We use Influx/Kapacitor in a common server shared by a variety of different applications. Using hardcoded alert thresholds in the tick scripts (ie var crit = 80) means one-size-fits-all. We’d like to try to be able to customize some thresholds on a per-app basis by using tags - although if you have better suggestions, that would be OK too. Right now a sample tick looks like:
//parameters
var warn = 40
var unit = 30m
var crit = 20
var critHIGH = 10
var critLOW = 30
//Dataframe
var data = stream
|from()
.measurement(‘cpu’)
.groupBy(‘host’)
|default()
.tag(‘APP_CPU_CRITICAL_LEVEL’, ‘NORMAL’)
var alert = data
|alert()
.id(‘cpu-usage’)
.message(‘error message stuff’)
.info(lambda: “usage_idle” > warn)
.warn(lambda: “usage_idle” < warn)
.crit(lambda: “usage_idle” < crit AND ‘{{ index .Tags “APP_CPU_CRITICAL_LEVEL” }}’ == ‘NORMAL’ )
.crit(lambda: “usage_idle” < critHIGH AND ‘{{ index .Tags “APP_CPU_CRITICAL_LEVEL” }}’ == ‘HIGH’ )
.crit(lambda: “usage_idle” < critLOW AND ‘{{ index .Tags “APP_CPU_CRITICAL_LEVEL” }}’ == ‘LOW’ )
.stateChangesOnly(unit)
//alert
alert
.sensu()
.source(‘source stuff’)
The ‘default’ is working well, and I can see the tag in the log file.

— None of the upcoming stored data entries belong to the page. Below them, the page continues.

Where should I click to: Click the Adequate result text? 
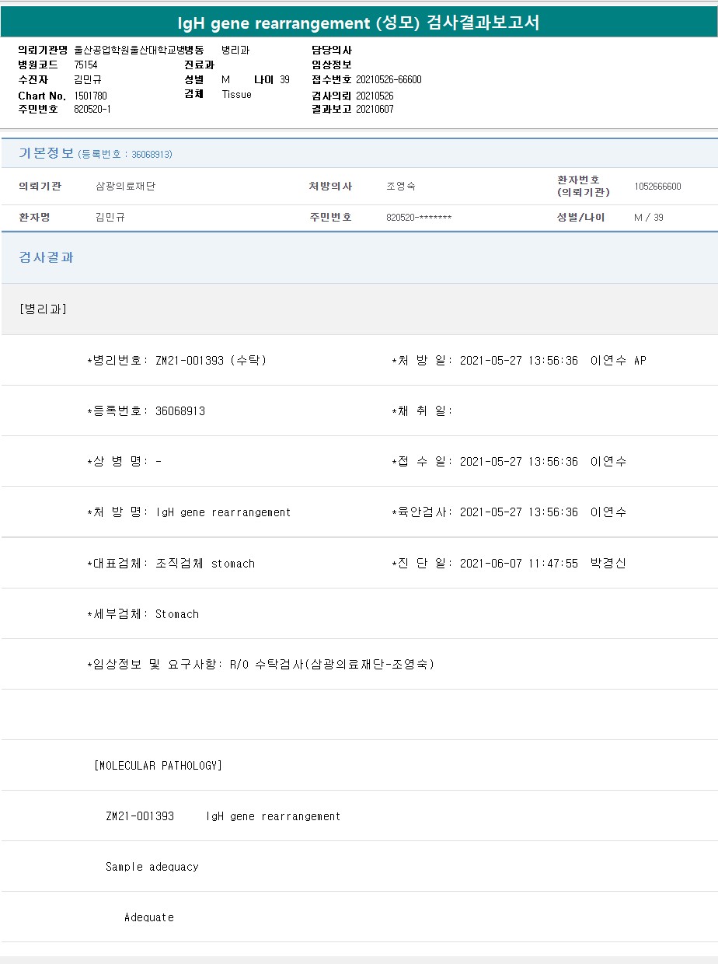click(x=149, y=917)
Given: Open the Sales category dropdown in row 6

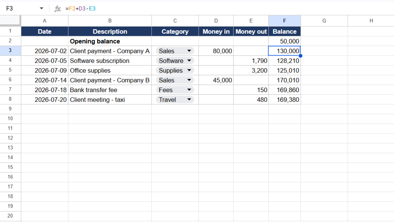Looking at the screenshot, I should (x=189, y=80).
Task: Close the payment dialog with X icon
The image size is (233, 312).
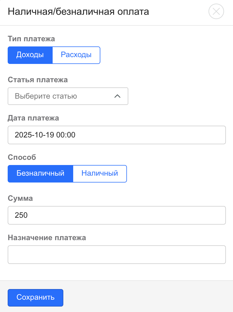Action: [x=216, y=12]
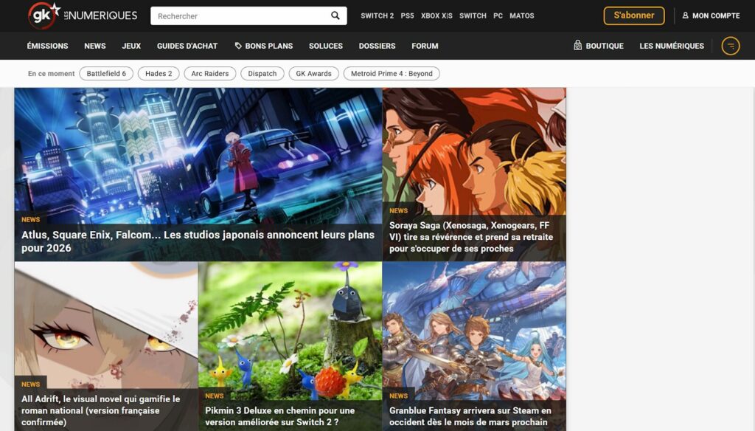
Task: Open the Japanese studios 2026 plans article
Action: point(198,241)
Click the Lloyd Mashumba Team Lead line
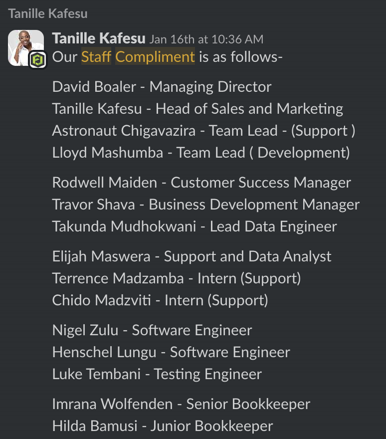Image resolution: width=386 pixels, height=439 pixels. (201, 153)
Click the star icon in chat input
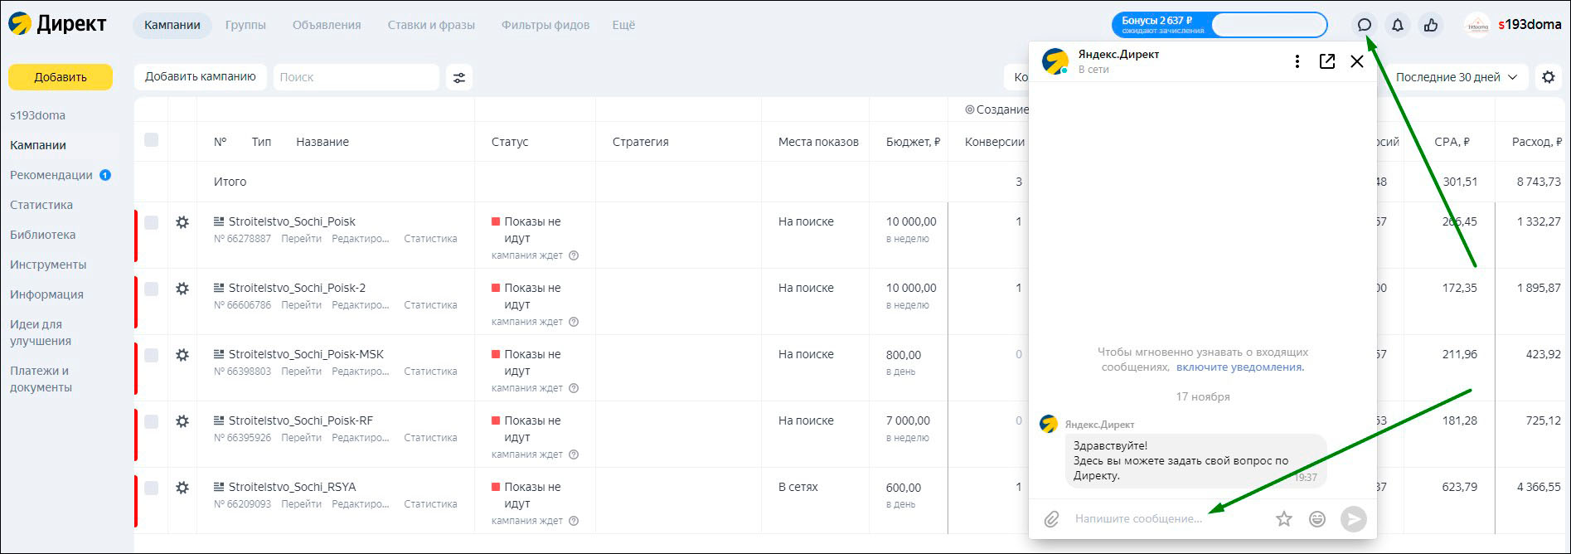 pyautogui.click(x=1284, y=519)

And its picking up any tags that I set in an applications telegraf.conf too.
But the AND ‘{{ index .Tags “APP_CPU_CRITICAL_LEVEL” }}’ == ‘xxxxxxx’ is not working. Removing all but the NORMAL one, with that added conditional on it, the alert does not trigger even when I can see measurements which should trigger it.
I’ve tried it without the {{ index . Tags … }} and that didn’t help either.
The syntax of the conditional seems OK from what I can tell, simply a string comparison of a TAG against different contents.
But obviously I’m doing something wrong. Any advice would be appreciated.
Matt